# Was halten Sie von unserem DVD-Menü? Bitte nutzen Sie auch die Kommentarfunktion.



## Administrator (27. November 2006)

*Was halten Sie von unserem DVD-Menü? Bitte nutzen Sie auch die Kommentarfunktion.*

Jetzt ist Ihre Meinung gefragt: Hier können Sie Ihren Kommentar zum Quickpoll veröffentlichen und mit  anderen Lesern darüber diskutieren.


----------



## MICHI123 (27. November 2006)

*AW: Was halten Sie von unserem DVD-Menü?
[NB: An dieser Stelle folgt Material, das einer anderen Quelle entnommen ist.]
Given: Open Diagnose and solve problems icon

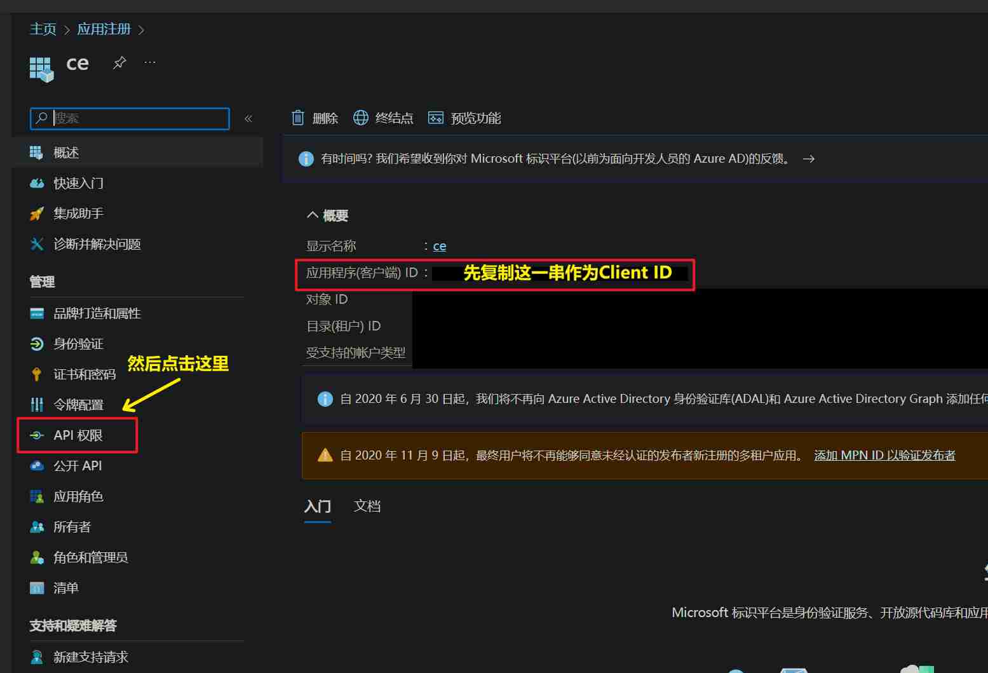Looking at the screenshot, I should [x=37, y=244].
Bitte nutzen Sie auch die Kommentarfunktion.*

ich finde das Menu eher nervig, irgendwie braucht das lange zum laden, gleich so eine 3D vollbildanimation xD. Wobei ich schon länger keinen PCgamesdatenträger mal eingelegt hab ^^ mal schaun ob diesmal was interessantes drauf ist ^^


----------



## onliner (29. November 2006)

*AW: Was halten Sie von unserem DVD-Menü? Bitte nutzen Sie auch die Kommentarfunktion.*



			
				MICHI123 am 27.11.2006 18:27 schrieb:
			
		

> ich finde das Menu eher nervig, irgendwie braucht das lange zum laden, gleich so eine 3D vollbildanimation xD.


Menü ist Geschmacksache aber weniger Flash-Animation würde da gut kommen.
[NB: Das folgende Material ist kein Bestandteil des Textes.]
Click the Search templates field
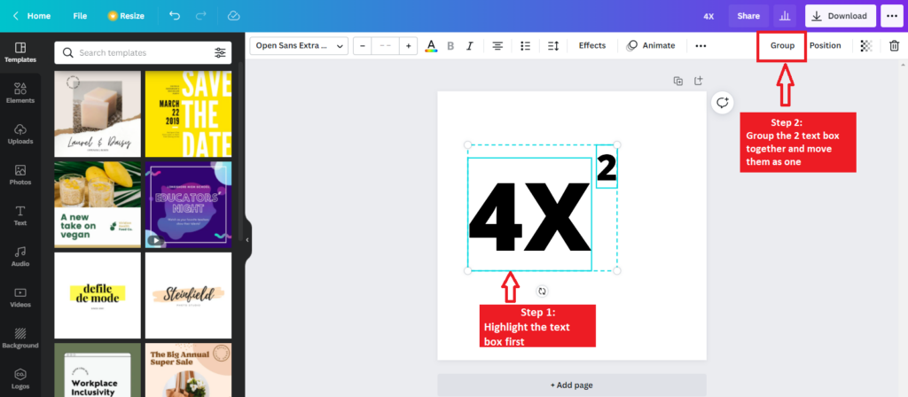This screenshot has width=908, height=397. click(143, 52)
Den Ladebalken find ich imho sinnlos


----------



## Solon25 (7. Dezember 2006)

*AW: Was halten Sie von unserem DVD-Menü?*

Vorab, ich schaue die DVD auf einem externen DVD Player. Hab damit keine Probleme, alles wunderbar mit der Fernbedienung anwählbar und nicht mehr so umständlich gehalten


----------



## Mad-Maniac (16. Dezember 2006)

*AW: Was halten Sie von unserem DVD-Menü?*

Ich navigiere prinzipiell ohne menü durch die dvd, daher kann ich nicht mal sagen obs mir gefällt

So finde ich die sachen imo am schnellsten und kann sie mir ggf. auch gleich auf die platte kopieren


----------



## ParaSucd (20. Dezember 2006)

*AW: Was halten Sie von unserem DVD-Menü?*

mir gefällt der gesamte inhalt der dvd mitlerweile nicht mehr... ist extrem zusammen geschrumpft...


----------



## black-diablo (27. Dezember 2006)

*AW: Was halten Sie von unserem DVD-Menü? Bitte nutzen Sie auch die Kommentarfunktion.*

Das Menü ist super und übersichtlich,
nur der Inhalt gefällt mir nicht wirklich, kaufe meistens die PcGames ohne DVD.
Die alten Spielchen machen heute einfach keinen Spaß mehr, die Videos zu den Spielen hingegen sind gut geraten. Den restlichen Krimskrams brauche ich nicht.


----------